In all assays, the bursa exhibited high levels of protein digestive activity. Bursal proteolytic activity also appears to be influenced by the female's age, abiotic environment and mating status. Summary statistics for all studies are reported in Table 1.

Virgin age study

Digestive activity increased with increasing age of virgin females. In newly eclosed virgin females (N=10), digestive activity in the bursa was very low and not statistically different from that of our negative control tissue, the adult butterfly leg (N=10). However, as females aged, the mean amount of protein digesting activity in the bursa copulatrix increased at 1 day following eclosion (N=10) and 3 days post eclosion (N=9) to levels substantially higher than the leg, and equivalent to, if not higher than, the midgut of 4th instar larvae (N=10; F=11.440, d.f.=4, P<0.001) (Fig. 1).

Social environment study

The pre-mating social environment, namely exposure to males or other females, did not affect the level of digestive enzymatic activity within a female's bursa (F=0.363, d.f.=2, P=0.698). However, there was a significant difference in enzymatic activity between virgin females that were exposed to cooler temperatures (19°C) versus warmer temperatures (25°C) during the social environment experiment (F=19.777, d.f.=1, P<0.001) (Fig. 2). No interaction was observed between temperature and social environment (F=0.357, d.f.=2, P=0.702).
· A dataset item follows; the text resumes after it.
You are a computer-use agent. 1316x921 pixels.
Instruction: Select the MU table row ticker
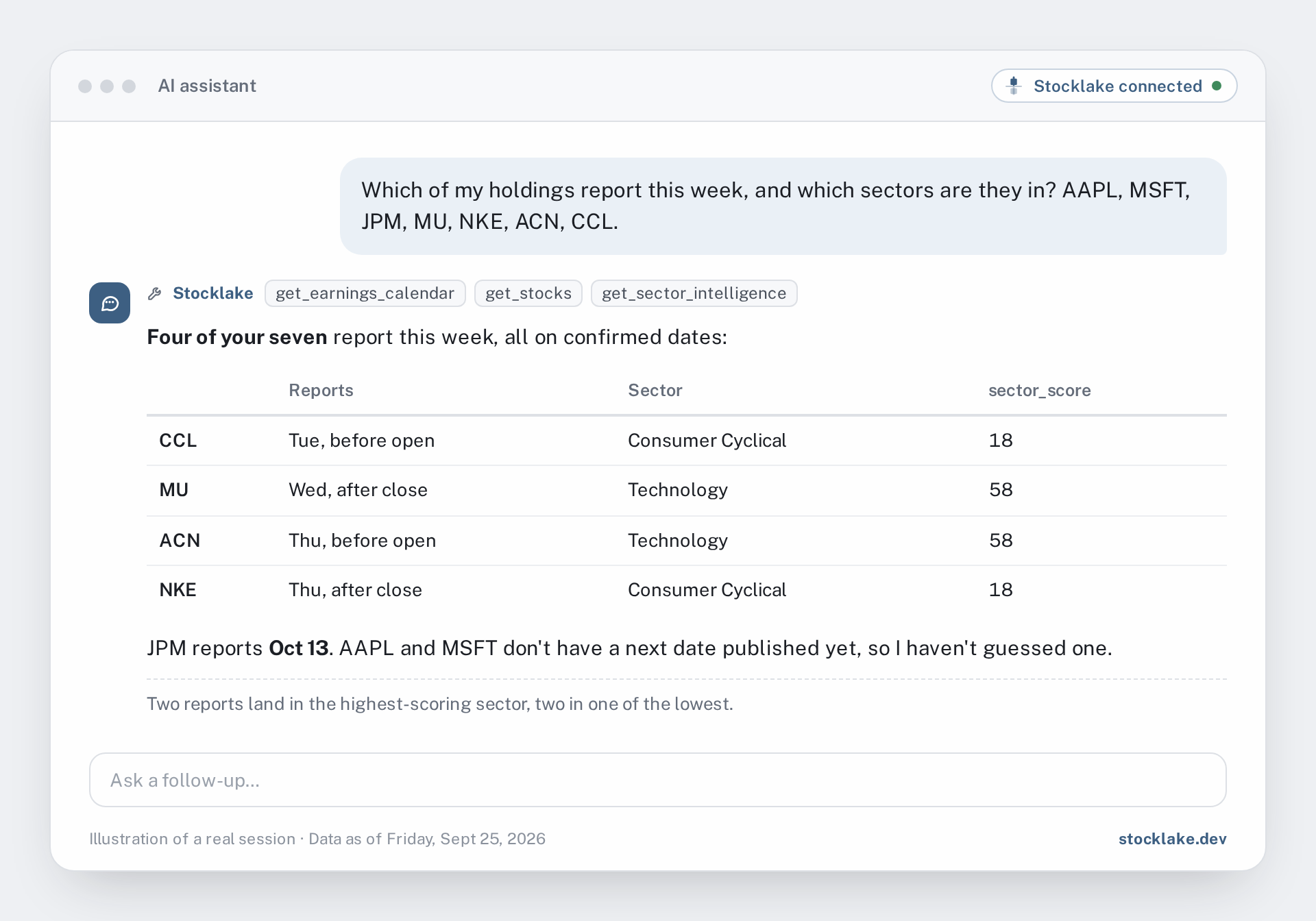pyautogui.click(x=174, y=489)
The high interaction density in these constructed social environments combined with reduced female nectar foraging during trials led to some female mortality during the experiment, but mortality rates were not dependent on treatment (χ2 d.f.=2, P=0.421).

Mating study

We measured protein digestive activity in the bursa for unmated females (N=11), females 1 day after mating (N=9), females 3 days after mating (N=9) and females 5 days after mating (N=4) to determine the effect of mating on bursal proteolysis. Protein digestive activity in the virgin bursa begins at a significantly higher activity level than the butterfly leg (F=10.946, d.f.=5, P<0.001). Following mating, bursal proteolysis remains detectably higher than levels found in the adult butterfly leg. However, proteolysis shows a declining trend in both mean and variance during the first 3 days post copulation before increasing again on day 5 (Fig. 3), although differences between these time points were not statistically significant.

Protein identification

By extracting the proteins present in the bursal lumen, we were able to identify potential proteases that may act in the bursal digestive process. Mass spectrometry of the bursal lumen identified five unique proteases at protein identification probabilities exceeding 99% (Table 2). Using bursal transcriptomic data also collected from P. rapae, we identified an additional four proteases that are highly transcribed in the bursa. Their protein products contain secretion signals, making them also likely to act in the bursal lumen (Meslin et al., 2015). Thus, our transcriptomic and proteomic analyses identified a total of nine proteases with a putative role in bursal proteolysis (Table 2). These included two trypsin-like serine proteases, five papain family cysteine proteases and two proteases with poorly classified peptidase domains.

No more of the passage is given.